ESPECIAL PARA O ESTADÃO - O médico ginecologista Mário Sérgio Azenha de Castro, está sendo acusado de assédio e importunação sexual por pacientes que foram atendidas por ele na Divisão de Assistência à Saúde da Comunidade (Dasc), órgão da Universidade Estadual de Londrina (norte do Paraná, a 380 km de Curitiba) que fornece atendimento médico para estudantes e servidores. Ele é servidor público da instituição desde 1995 e está inscrito junto aos quadros do Conselho Regional de Medicina do Paraná desde 1984. A reportagem do Estadão procurou Azenha de Castro, mas ele não retornou os contatos.
O caso começou a ganhar repercussão depois que A., 22 anos, relatou nas redes sociais que Azenha de Castro a teria importunado sexualmente durante uma consulta no último dia 14. Ela procurou o Dasc para investigar um escape menstrual e fazer um exame preventivo de colo de útero (papanicolau).

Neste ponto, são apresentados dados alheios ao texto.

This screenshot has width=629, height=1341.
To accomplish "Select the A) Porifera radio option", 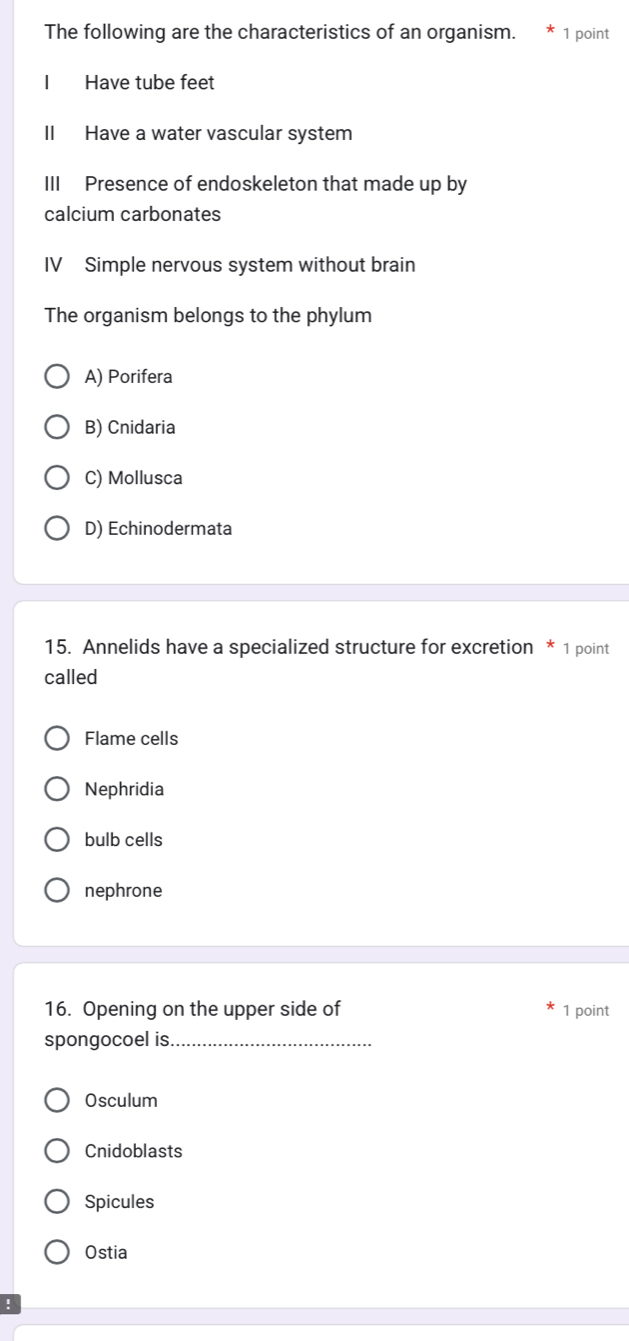I will point(58,377).
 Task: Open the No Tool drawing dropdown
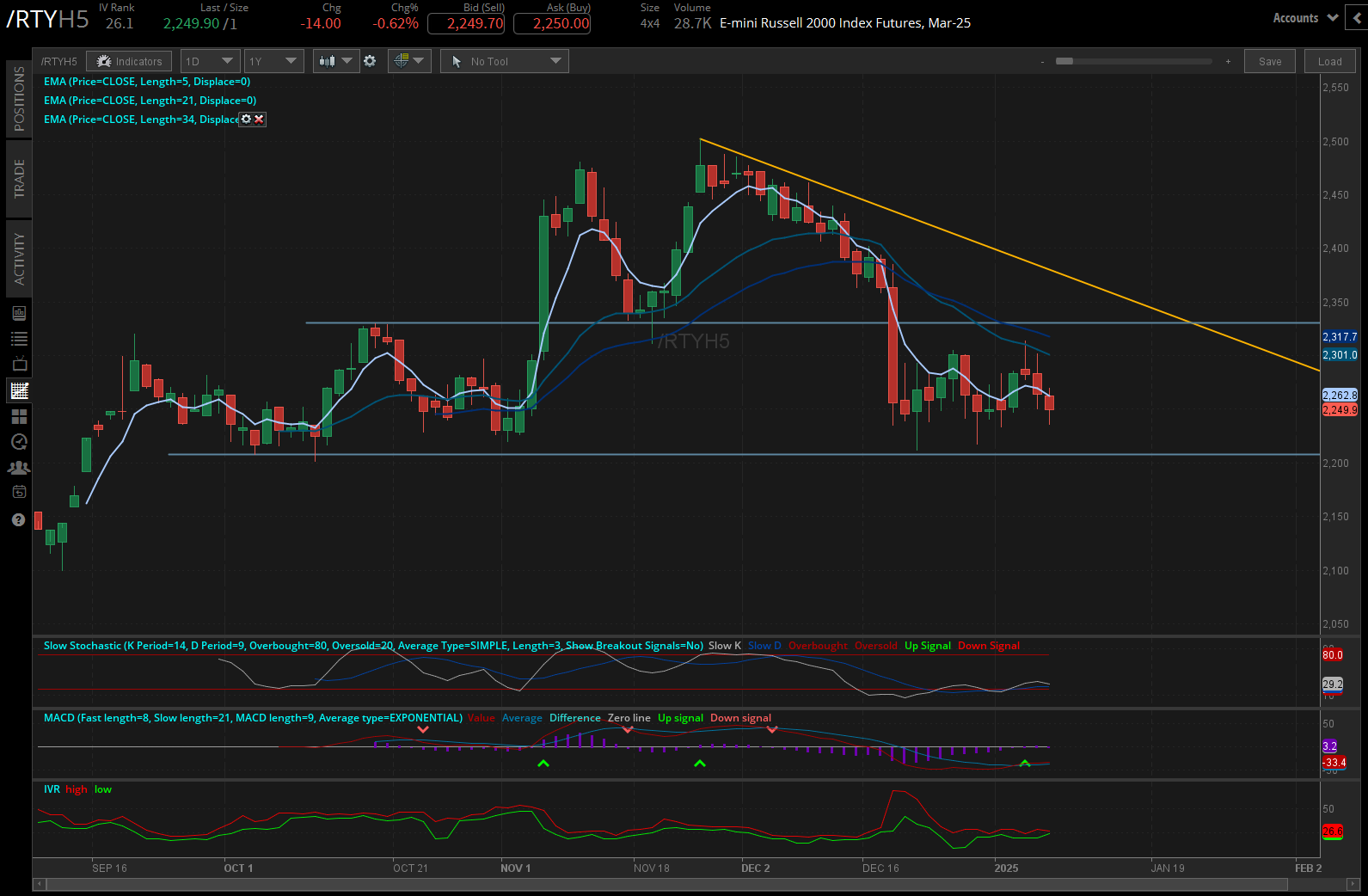(x=504, y=61)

"Ele (o médico Mário Sérgio Azenha de Castro) começou a falar de testosterona, perguntou se eu tinha pelos no umbigo, nos seios, muita espinha, e falou 'tira sua máscara então para eu ver se a sua cara é bem lisinha'. Nada do que ele estava falando tinha a ver com o escape", relata a jovem. O uso de máscara em hospitais e estabelecimentos de saúde ainda é obrigatório.

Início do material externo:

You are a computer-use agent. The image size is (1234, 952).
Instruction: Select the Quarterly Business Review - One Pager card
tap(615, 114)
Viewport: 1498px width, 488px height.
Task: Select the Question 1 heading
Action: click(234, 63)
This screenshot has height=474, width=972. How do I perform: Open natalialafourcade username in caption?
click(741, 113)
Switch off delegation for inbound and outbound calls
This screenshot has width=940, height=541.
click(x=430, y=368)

A. afirma que o médico começou a falar sobre posições sexuais enquanto gesticulava com as duas mãos imitando os movimentos. "Ele disse muitas vezes que 'homem gosta de pegar por trás', falou que depois era para ir para 'papai e mamãe' e que 'é importante a mulher fazer cavalinho para se sentir no controle'."
"Foi muito constrangedor para mim." A jovem afirma que, perto do fim da consulta, Azenha de Castro teria dito que 'homem gosta de dar umazinha no meio da tarde, em qualquer canto, até aqui ali do lado'. Ela deixou o consultório sem fazer a coleta de material para o exame preventivo. A. denunciou o ginecologista para a Polícia Civil, para a Ouvidoria da Universidade e também para o Conselho Regional de Medicina.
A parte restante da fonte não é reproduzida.